Mas é o terceiro volume que merece seu lugar nesta lista. Nele vemos um Grant Morrison que não aparecia nas HQs há muito tempo: criativo, relevante, conciso e direto. Morrison mostra algo que raramente é visto nas narrativas de super-heroi: seu final. E é um final mítico, que fala sobre sacrifício com o peso da religiosidade, construindo uma espécie de cristianismo feminino movido pelo amor maternal, comum a homens e mulheres. Não há muito tempo, Morrison se assumiu como pessoa não-binarie, o que pode ser visto como marketing para alguns, mas que faz bastante sentido para aqueles que acompanham sua trajetória. O fato é que esta posição fora do gênero provavelmente pode ser responsável pela ambiguidade sutil que a leitura deste terceiro volume vai suscitar. Diante da grande vitória das Amazonas e do paraíso que se instaura na terra após isso (sim, não nego que Morrison bebe das criações do Alan Moore - nesse caso, Miracleman - mas o que me atrai é justamente a releitura que ele propõe com essas apropriações), fica um gosto duvidoso no fundo da garganta que busca avisar que, não importa se trata-se de patriarcado ou matriarcado, toda utopia, toda religião e todo império não prescinde de excluídos e de críticos.

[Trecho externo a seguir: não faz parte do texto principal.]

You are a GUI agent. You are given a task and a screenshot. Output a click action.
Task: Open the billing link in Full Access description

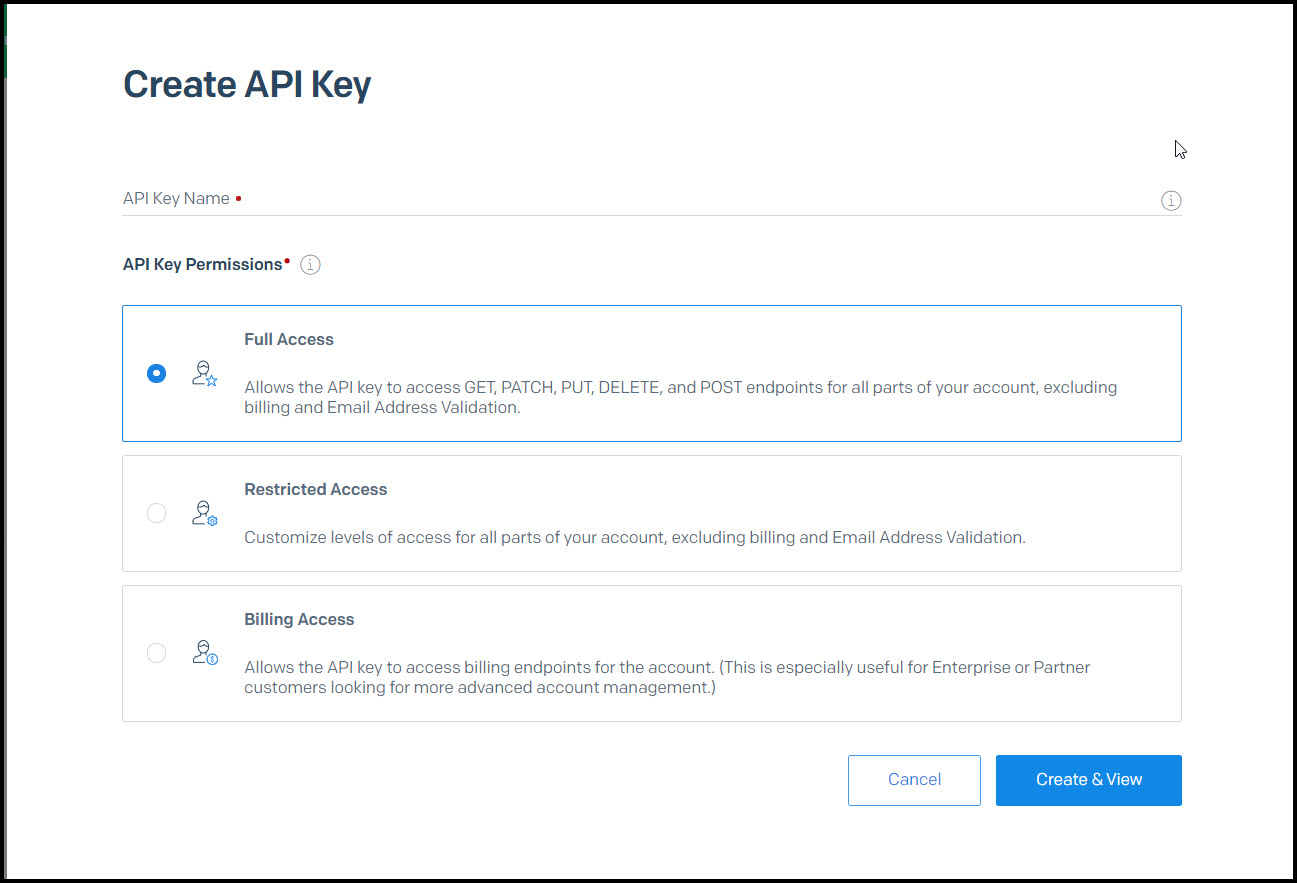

Essa sutileza e criatividade com que constrói esse futuro, deixando nas entrelinhas o seu preço, é a mostra de um leitor maduro. Grande parte desse sucesso é o limite de páginas. Geralmente suas fases gigantescas em títulos mensais descambam no caos (ou já começam assim, como é o caso da recente fase no Lanterna Verde). Um dos problemas, entretanto, é a arte de Paquette. Uma revista sobre mulheres exige um desenhista que saiba desenhar corpos femininos naturais das mais variadas formas. O primeiro volume chega a ser ofensivo com o desfile de Amazonas que parecem manequins de loja ou atrizes pornô. A representação de Nick Cave no segundo volume é um ponto positivo (embora faça mais sentido que esta sugestão tenha partido do próprio Morrison). Apesar disso, Paquette evolui bastante na terceira edição com representações variadas e ricas.